EXERCISE REQUIREMENTS - In the copy, keep every record exact and leave out all images.

┄┄┄┄┄┄

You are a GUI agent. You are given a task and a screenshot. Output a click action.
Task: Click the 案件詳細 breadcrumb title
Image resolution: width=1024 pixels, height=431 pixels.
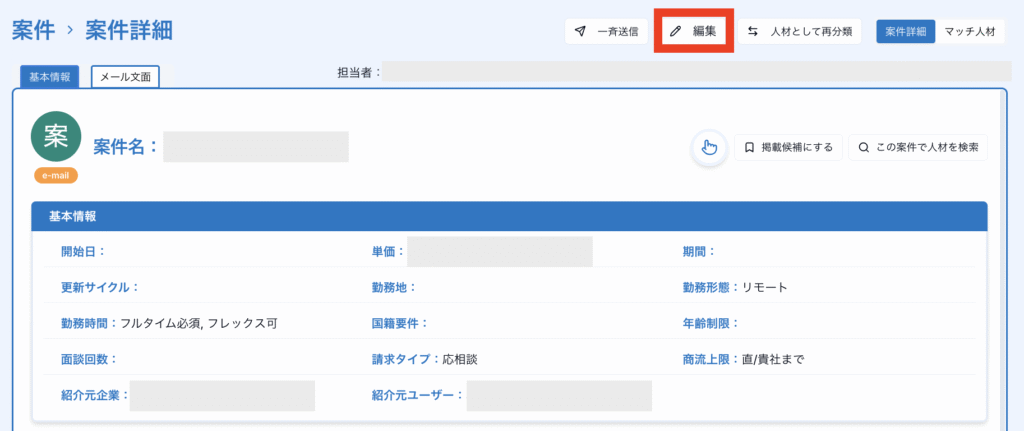pyautogui.click(x=129, y=31)
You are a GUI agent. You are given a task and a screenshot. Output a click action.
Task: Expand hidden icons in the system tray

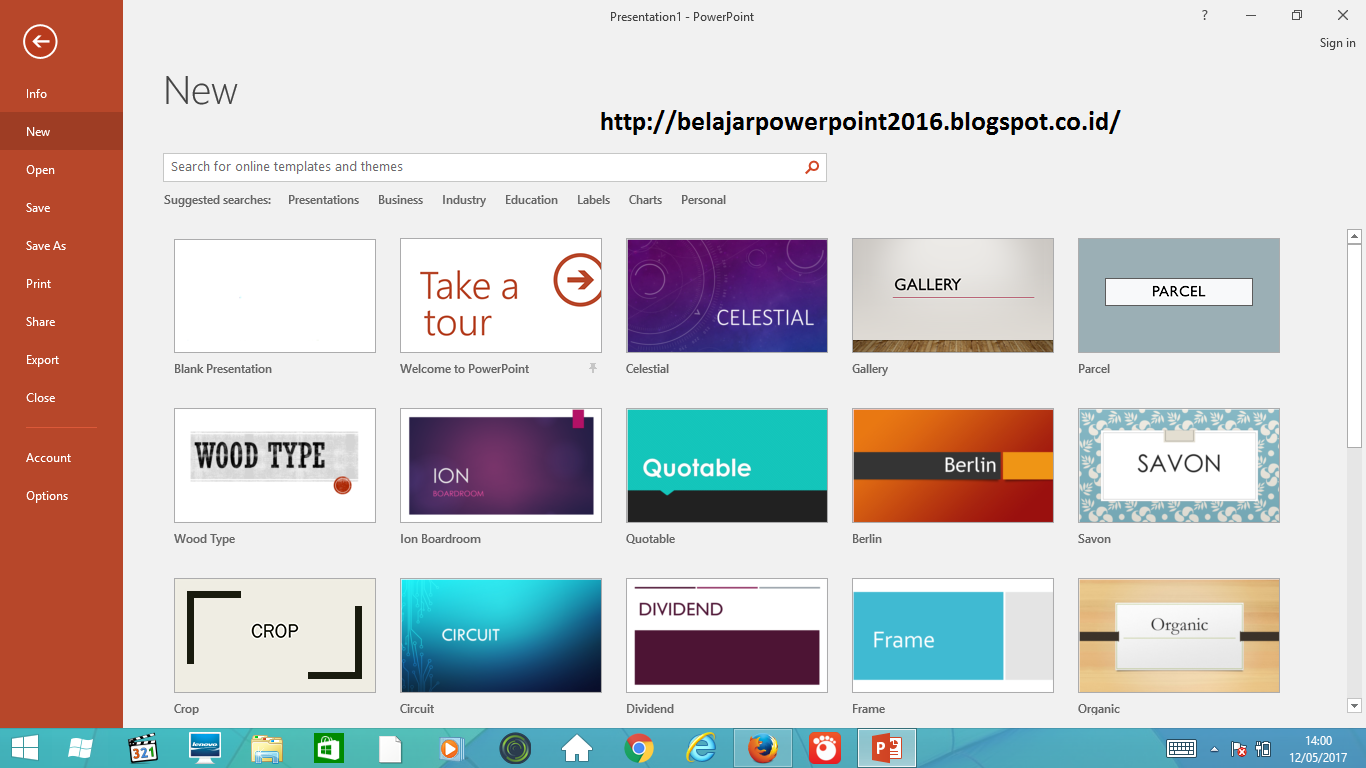pos(1213,748)
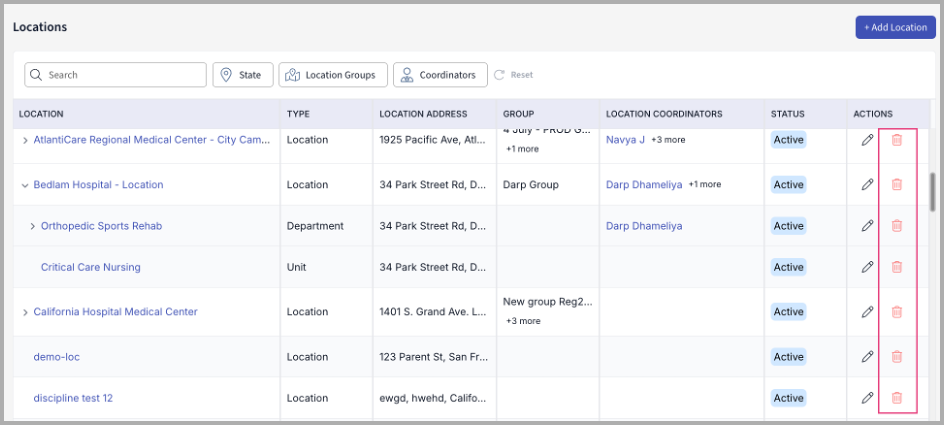This screenshot has width=944, height=426.
Task: Edit the discipline test 12 location
Action: pos(867,398)
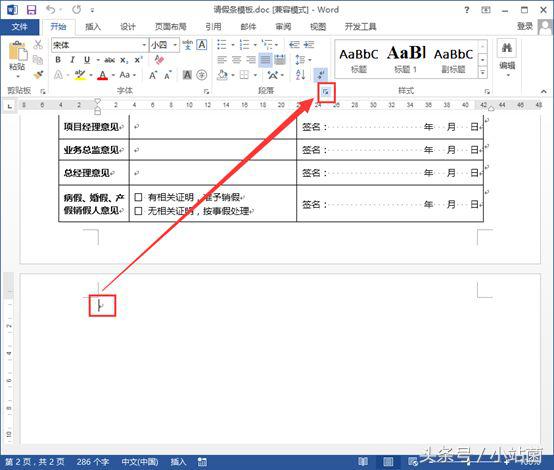Click the 文件 file button
The height and width of the screenshot is (470, 554).
click(19, 27)
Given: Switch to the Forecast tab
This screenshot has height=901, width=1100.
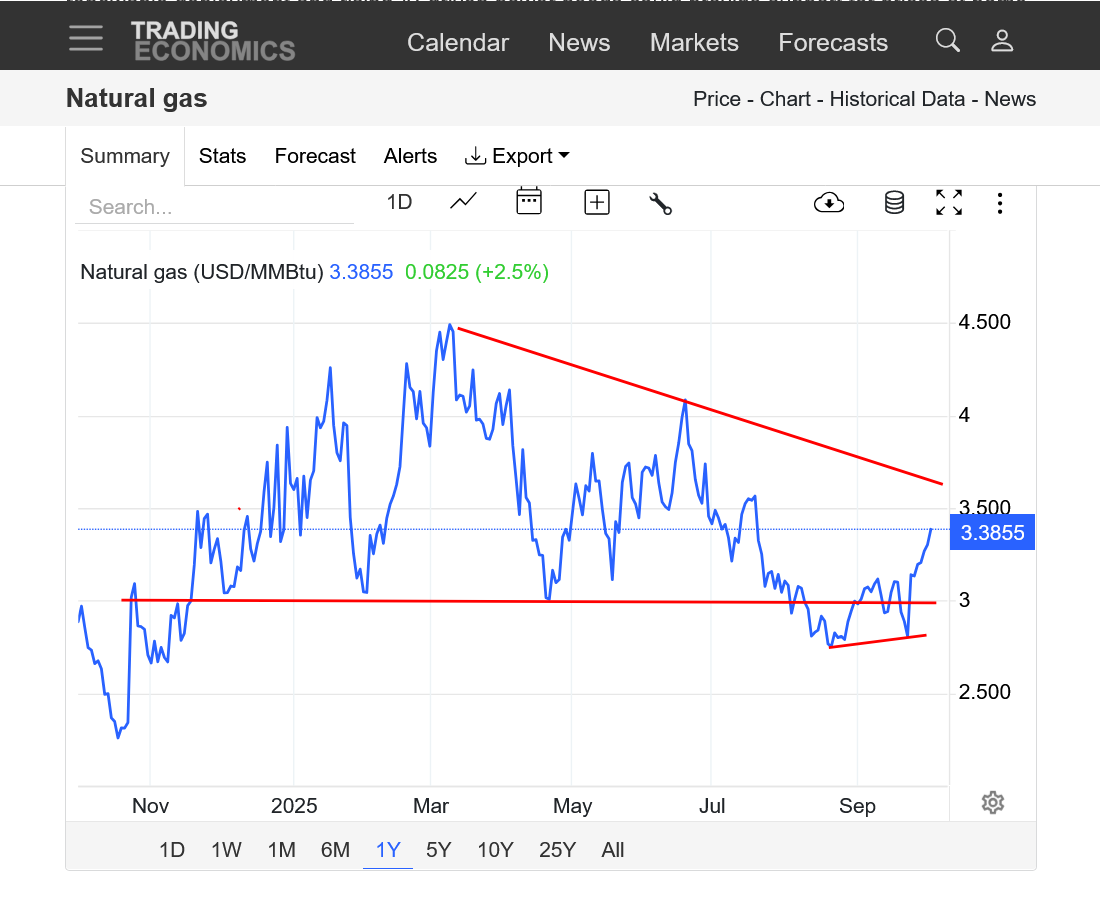Looking at the screenshot, I should point(315,156).
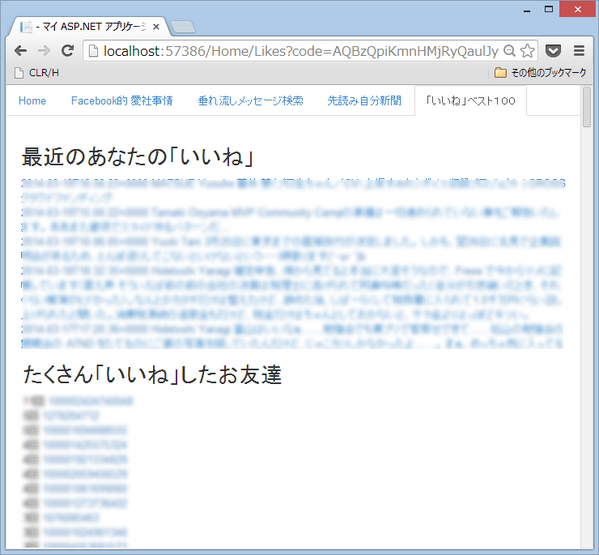Viewport: 599px width, 555px height.
Task: Switch to the Facebook的 愛社事情 tab
Action: [122, 101]
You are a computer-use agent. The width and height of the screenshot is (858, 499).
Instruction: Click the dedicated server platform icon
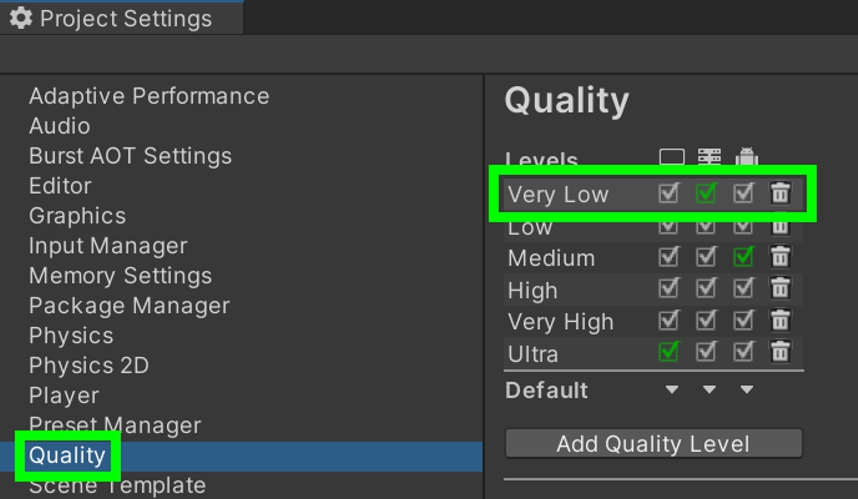[709, 158]
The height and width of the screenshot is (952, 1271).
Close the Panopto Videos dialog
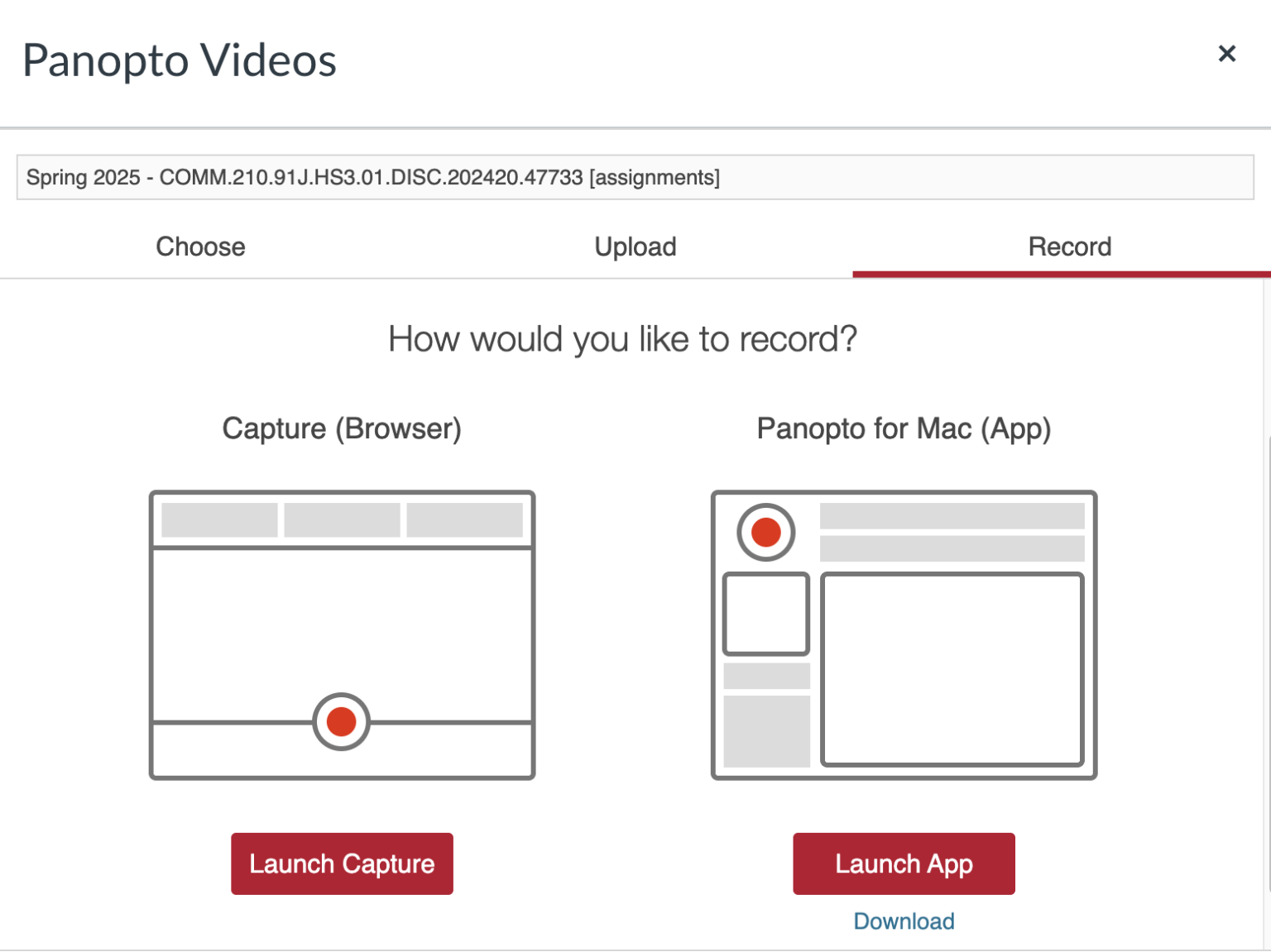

┄┄┄┄┄┄

OUTPUT FOR THIS TASK -
You are a GUI agent. You are given a task and a screenshot. Output a click action.
Task: Click the 案件詳細 breadcrumb title
Image resolution: width=1024 pixels, height=431 pixels.
pyautogui.click(x=129, y=31)
You are a GUI agent. You are given a task and a screenshot. Output a click action.
Task: Expand hidden icons in the system tray

pos(1213,748)
This screenshot has width=944, height=426.
Task: Edit the discipline test 12 location
Action: pos(867,398)
Click the 文件 file button
The height and width of the screenshot is (470, 554).
click(19, 27)
Given: Switch to the Forecast tab
This screenshot has height=901, width=1100.
Looking at the screenshot, I should point(315,156).
Viewport: 599px width, 555px height.
Task: Switch to the Facebook的 愛社事情 tab
Action: [122, 101]
You are a computer-use agent. The width and height of the screenshot is (858, 499).
Instruction: Click the dedicated server platform icon
[709, 158]
The height and width of the screenshot is (952, 1271).
Close the Panopto Videos dialog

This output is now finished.